## [What you will do]
Rescale the listing from its start through the line containing "coord(147,196)", both ends included, by reproducing every one of those lines in full and multiplying each answer coordinate by 0.4. Round to whole numbers with halves rounded up, and leave all other text and numbers unchanged.

## [Task inputs]
---------------

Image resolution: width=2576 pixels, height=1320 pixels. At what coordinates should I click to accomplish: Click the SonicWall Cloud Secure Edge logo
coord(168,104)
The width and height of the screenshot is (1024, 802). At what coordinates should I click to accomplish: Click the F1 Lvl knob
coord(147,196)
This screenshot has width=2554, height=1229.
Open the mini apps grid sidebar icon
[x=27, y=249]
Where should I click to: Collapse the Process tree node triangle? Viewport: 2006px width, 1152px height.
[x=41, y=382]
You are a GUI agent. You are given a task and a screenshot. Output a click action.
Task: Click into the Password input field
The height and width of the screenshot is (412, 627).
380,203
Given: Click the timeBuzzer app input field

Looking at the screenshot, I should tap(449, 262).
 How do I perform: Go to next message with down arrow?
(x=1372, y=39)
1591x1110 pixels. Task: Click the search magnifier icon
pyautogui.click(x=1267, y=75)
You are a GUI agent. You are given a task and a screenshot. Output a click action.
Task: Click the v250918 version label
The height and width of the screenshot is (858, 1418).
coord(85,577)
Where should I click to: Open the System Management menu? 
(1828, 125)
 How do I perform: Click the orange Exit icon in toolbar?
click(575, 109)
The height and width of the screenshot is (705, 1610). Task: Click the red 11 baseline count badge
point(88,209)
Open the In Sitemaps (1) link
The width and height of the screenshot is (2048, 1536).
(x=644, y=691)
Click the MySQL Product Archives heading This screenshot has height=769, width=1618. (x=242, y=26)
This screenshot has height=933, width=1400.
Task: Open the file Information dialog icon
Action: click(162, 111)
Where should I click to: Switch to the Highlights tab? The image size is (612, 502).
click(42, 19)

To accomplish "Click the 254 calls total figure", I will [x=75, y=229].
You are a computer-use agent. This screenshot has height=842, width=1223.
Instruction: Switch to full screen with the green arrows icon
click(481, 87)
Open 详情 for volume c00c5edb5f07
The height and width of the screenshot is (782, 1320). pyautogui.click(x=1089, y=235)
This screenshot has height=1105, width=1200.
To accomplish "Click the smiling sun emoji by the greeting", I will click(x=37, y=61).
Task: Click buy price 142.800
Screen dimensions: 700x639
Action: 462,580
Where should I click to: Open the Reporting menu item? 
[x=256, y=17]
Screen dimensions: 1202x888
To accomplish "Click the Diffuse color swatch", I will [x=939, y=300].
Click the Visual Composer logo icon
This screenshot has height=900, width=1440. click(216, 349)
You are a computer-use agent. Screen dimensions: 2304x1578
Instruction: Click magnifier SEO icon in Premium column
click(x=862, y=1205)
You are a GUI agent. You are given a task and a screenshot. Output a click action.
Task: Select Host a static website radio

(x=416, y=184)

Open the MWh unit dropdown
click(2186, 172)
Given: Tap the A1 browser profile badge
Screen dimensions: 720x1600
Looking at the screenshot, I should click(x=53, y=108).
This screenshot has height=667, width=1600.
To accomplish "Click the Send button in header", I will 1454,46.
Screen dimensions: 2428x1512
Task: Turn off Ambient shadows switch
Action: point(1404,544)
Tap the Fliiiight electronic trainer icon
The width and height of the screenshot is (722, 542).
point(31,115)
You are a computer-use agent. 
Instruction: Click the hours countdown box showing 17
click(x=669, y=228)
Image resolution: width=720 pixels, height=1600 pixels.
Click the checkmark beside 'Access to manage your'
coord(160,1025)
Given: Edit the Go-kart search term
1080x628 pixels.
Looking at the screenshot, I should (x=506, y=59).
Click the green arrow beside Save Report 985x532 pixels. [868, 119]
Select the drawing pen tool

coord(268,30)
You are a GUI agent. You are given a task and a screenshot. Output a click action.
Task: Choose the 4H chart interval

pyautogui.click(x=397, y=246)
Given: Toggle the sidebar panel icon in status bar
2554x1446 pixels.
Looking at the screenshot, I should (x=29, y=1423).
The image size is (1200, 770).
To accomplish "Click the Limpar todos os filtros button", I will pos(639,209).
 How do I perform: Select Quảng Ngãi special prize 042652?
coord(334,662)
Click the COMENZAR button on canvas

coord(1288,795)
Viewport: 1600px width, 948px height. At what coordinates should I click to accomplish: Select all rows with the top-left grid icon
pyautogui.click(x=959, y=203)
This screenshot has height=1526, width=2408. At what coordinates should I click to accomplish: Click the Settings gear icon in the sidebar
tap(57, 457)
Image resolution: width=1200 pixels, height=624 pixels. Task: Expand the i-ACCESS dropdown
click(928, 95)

---------------

## [Final result]
Image resolution: width=2576 pixels, height=1320 pixels. At what coordinates should I click to accomplish: Click the SonicWall Cloud Secure Edge logo
coord(67,42)
The width and height of the screenshot is (1024, 802). At what coordinates should I click to accomplish: Click the F1 Lvl knob
coord(59,78)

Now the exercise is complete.